◆ Collected data
=======

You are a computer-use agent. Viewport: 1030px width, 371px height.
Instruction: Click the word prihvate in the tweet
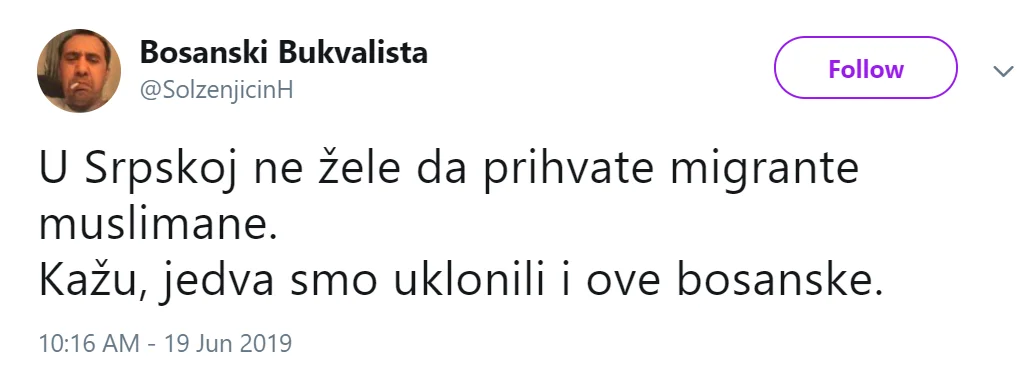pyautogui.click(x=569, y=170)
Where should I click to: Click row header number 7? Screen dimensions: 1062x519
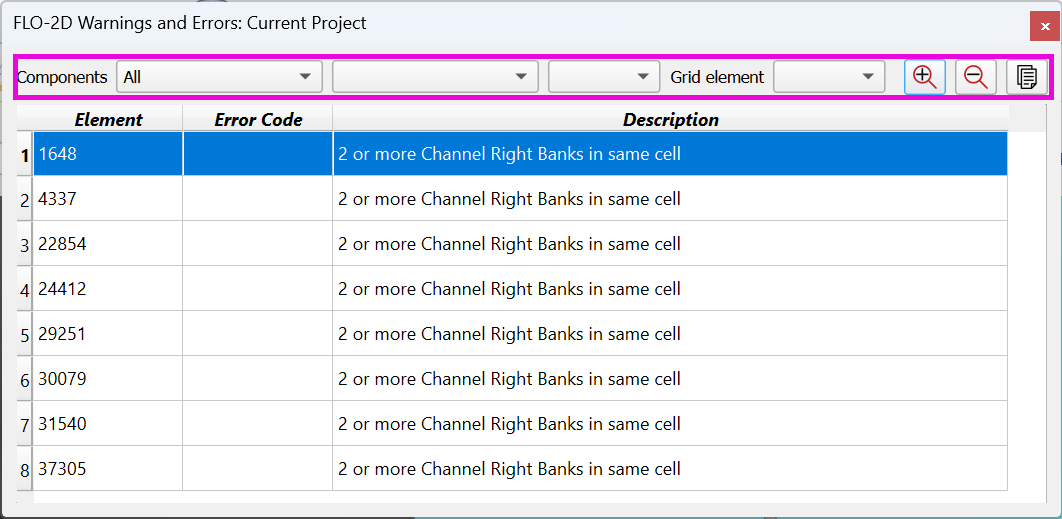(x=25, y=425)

=======

◆ YOUR ASSIGNMENT
Where a record holds a picture, leave the picture out and restate the rest word for word.

◆ EXERCISE ANSWER
You are a computer-use agent. Viewport: 1030px width, 371px height.
Instruction: Click the word prihvate in the tweet
pyautogui.click(x=569, y=170)
Where should I click to: Click row header number 7? Screen dimensions: 1062x519
(x=25, y=425)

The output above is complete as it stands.